Given task: How many lines in the material below contain the string "what", with case matching exactly? Reply with the number alone.

*** Data rows ***

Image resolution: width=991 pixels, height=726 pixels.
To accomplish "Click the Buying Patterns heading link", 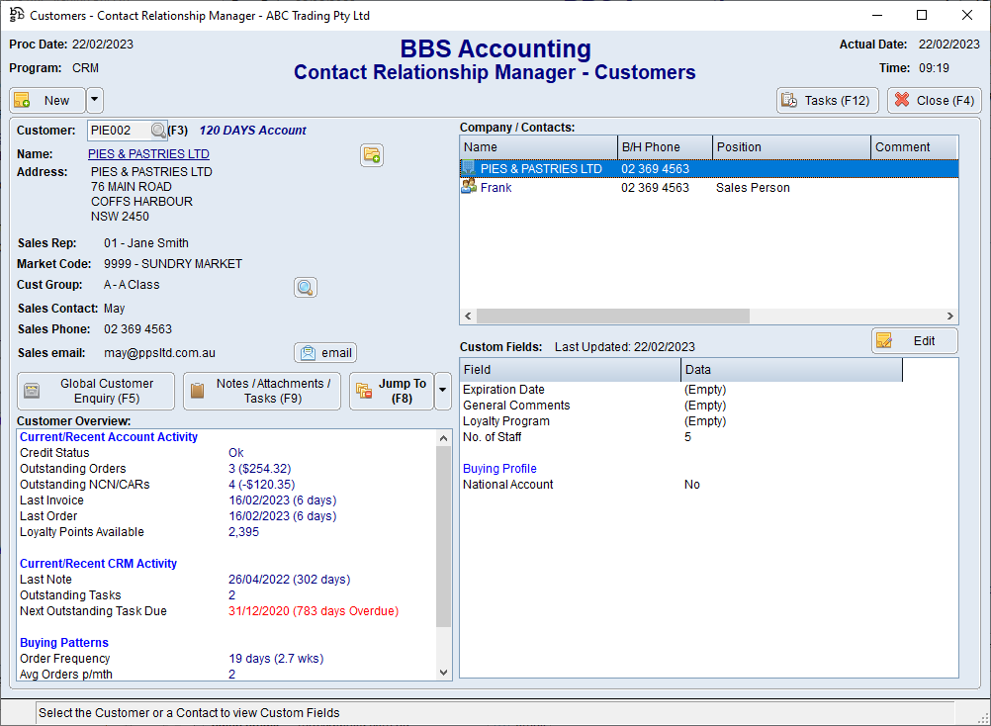I will [x=63, y=642].
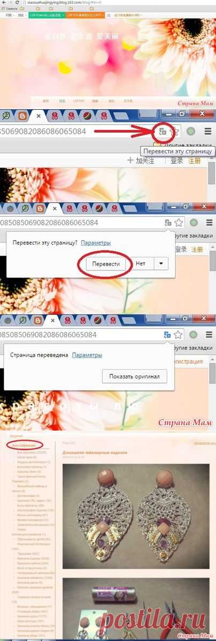Open the 'Домашние ювелирные изделия' post title
The image size is (216, 641).
pos(94,453)
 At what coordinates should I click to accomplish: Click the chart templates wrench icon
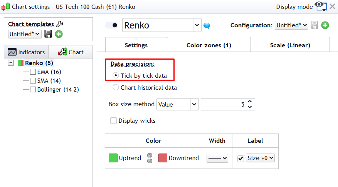[59, 24]
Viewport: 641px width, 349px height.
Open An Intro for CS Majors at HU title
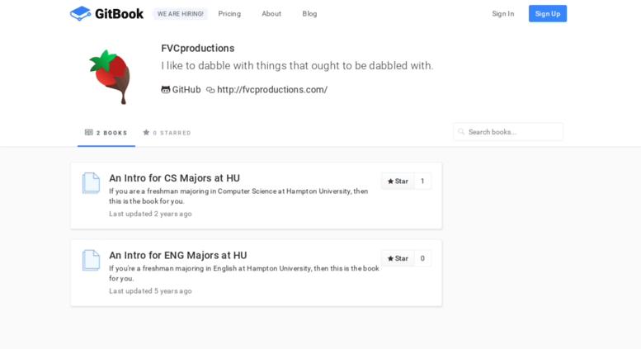point(175,178)
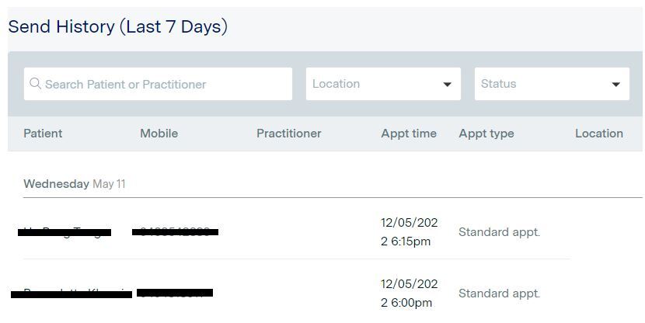Screen dimensions: 645x323
Task: Click the Practitioner column header
Action: tap(288, 134)
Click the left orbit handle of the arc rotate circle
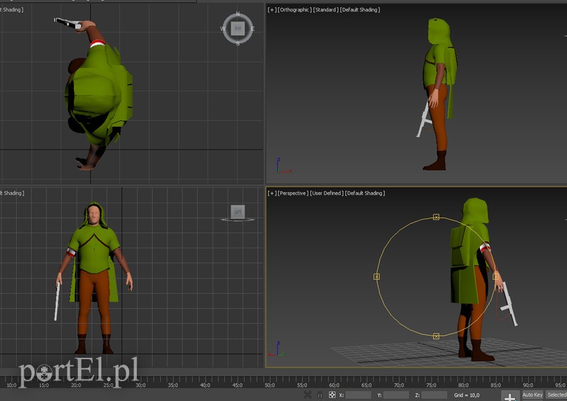Screen dimensions: 567x401 pyautogui.click(x=376, y=276)
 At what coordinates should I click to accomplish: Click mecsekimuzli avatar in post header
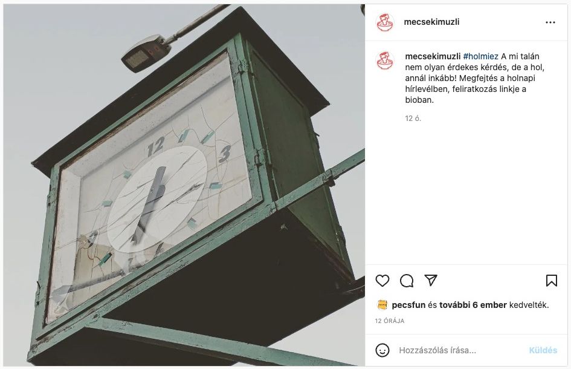click(x=385, y=22)
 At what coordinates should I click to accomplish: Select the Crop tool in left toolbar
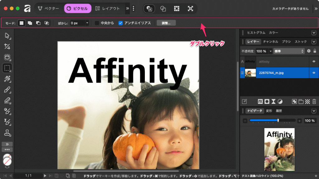7,47
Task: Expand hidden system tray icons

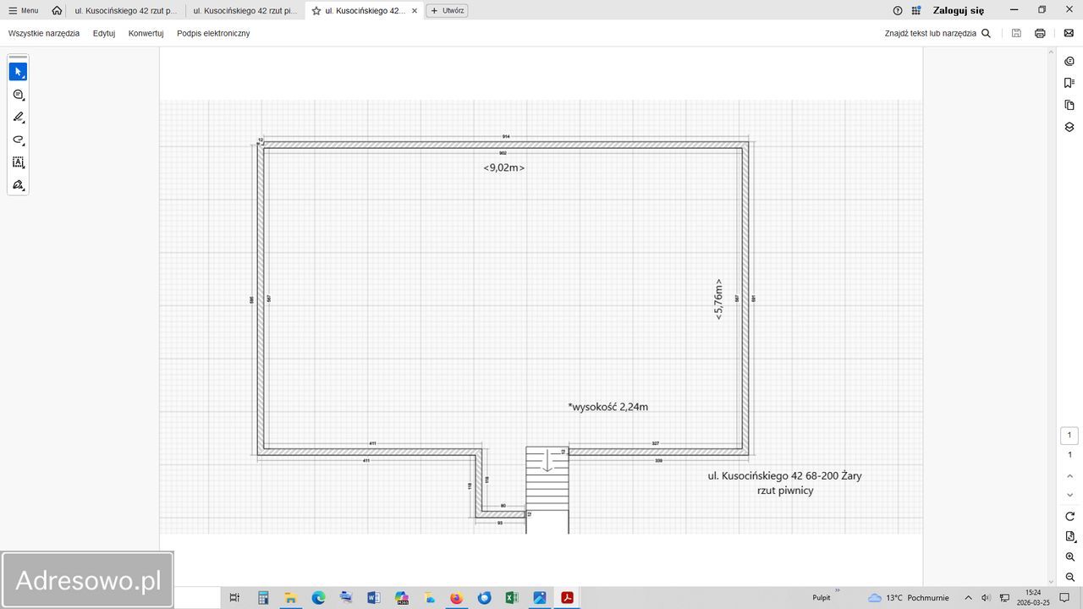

***

Correct answer: 3